Berlin : Vivantes schließt Klinik für Lasermedizin

Renommierter Chefarzt wechselt von Neukölln ans Elisabeth-Krankenhaus

Ingo Bach

Der landeseigene Klinikkonzern Vivantes verliert einen seiner Vorzeige-Chefärzte. Zum 1. Juli wechselt der Direktor der Klinik für Lasermedizin, Hans-Peter Berlien, vom Neuköllner Vivantes-Klinikum an das Elisabeth-Krankenhaus in Tiergarten. Der 55-jährige Berlien ist nach Angaben der Fachgesellschaft Lasermedizin einer der erfahrensten Experten auf diesem Gebiet in Deutschland und seine Klinik die mit dem breitesten Behandlungsspektrum. Hier werden Gefäßmissbildungen, wie zum Beispiel Feuermale oder Wucherungen entfernt, Tumore mit dem Laser zerstört, Gallensteine zertrümmert, Tätowierungen eliminiert, Schlafstörungen korrigiert oder auch kosmetische Eingriffe wie Haarentfernungen angeboten. Jährlich kommen rund 1500 Patienten zu einer stationären Therapie hierher, 5000 weitere lassen sich ambulant versorgen. 60 Prozent aller Patienten kommen nicht aus der Region Berlin und Brandenburg, sondern aus Europa und sogar Übersee. Jahresumsatz: über vier Millionen Euro.

Als Grund für den Wechsel nennt Berlien seinen Arbeitgeber, vor allem dessen Größe. „Unsere Klinik braucht einen flexibleren Arbeitgeber.

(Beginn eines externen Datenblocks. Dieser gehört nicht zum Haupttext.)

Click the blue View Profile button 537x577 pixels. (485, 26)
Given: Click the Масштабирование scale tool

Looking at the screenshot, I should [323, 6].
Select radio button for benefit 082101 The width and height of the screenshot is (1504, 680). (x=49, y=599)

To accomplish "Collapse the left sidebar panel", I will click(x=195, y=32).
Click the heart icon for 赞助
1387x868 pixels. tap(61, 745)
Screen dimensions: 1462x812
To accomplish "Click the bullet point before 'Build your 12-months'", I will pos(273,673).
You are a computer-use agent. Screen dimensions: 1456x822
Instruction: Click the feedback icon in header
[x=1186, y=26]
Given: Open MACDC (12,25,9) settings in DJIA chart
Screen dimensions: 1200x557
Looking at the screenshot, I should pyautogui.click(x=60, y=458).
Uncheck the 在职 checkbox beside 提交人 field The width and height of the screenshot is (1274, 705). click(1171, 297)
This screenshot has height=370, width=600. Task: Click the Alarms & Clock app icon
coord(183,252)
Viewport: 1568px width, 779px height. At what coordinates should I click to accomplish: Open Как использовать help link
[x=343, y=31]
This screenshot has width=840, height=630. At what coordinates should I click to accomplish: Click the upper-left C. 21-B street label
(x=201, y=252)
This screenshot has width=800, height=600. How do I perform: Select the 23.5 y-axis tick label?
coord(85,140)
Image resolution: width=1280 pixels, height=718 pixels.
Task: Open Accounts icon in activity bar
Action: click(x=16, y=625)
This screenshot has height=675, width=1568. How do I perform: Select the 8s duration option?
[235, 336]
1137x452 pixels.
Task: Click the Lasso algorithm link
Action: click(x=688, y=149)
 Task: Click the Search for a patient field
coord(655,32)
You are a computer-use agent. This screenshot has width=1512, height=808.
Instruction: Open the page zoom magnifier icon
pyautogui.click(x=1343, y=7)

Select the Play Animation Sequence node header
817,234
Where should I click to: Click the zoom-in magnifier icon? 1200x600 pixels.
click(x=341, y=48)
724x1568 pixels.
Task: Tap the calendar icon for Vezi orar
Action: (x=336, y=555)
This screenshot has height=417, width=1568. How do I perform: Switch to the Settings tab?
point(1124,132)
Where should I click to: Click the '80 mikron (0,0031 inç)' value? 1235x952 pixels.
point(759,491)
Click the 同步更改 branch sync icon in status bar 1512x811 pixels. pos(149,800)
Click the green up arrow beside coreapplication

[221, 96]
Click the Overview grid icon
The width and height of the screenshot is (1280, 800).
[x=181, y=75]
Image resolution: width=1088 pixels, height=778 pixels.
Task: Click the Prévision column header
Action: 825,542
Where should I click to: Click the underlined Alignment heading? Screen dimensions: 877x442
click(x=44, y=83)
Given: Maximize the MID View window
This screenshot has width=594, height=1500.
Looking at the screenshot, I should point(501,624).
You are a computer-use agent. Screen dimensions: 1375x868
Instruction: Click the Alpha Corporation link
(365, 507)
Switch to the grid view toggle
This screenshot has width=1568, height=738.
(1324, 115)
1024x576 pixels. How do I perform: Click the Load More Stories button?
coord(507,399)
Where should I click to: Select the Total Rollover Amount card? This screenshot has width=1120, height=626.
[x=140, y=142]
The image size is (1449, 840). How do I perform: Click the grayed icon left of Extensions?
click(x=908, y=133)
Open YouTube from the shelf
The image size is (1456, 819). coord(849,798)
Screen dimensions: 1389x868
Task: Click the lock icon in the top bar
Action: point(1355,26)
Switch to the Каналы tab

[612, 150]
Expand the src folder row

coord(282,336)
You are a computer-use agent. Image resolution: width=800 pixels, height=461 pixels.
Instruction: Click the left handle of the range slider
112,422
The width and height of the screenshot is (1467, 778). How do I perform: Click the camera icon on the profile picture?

Wir passen als Querschnittsabteilung nicht in einen standardisierten Krankenhauskonzern, der exakt definierte Fallpauschalen beachten muss, streng zentralistisch organisiert ist und allgemeinverbindliche Therapiewege durchsetzt.“ Zudem habe das Neuköllner Klinikum neun Jahre lang nicht in die von ihm aufgebaute Abteilung investieren können, weshalb ein Teil des Geräteparks veraltet sei.

Der Weggang von Berlien sei ein großer Verlust für den Konzern, sagt Vivantes-Sprecher Uwe Dolderer. Da die Klinik für Lasermedizin mit dem Namen Berlien verbunden sei, werde man sie nicht weiterführen. Aber man wolle die lasermedizinischen Therapien auf die einzelnen Fachdisziplinen verteilen. „Für die Patienten ändert sich nichts“, hofft man bei Vivantes optimistisch.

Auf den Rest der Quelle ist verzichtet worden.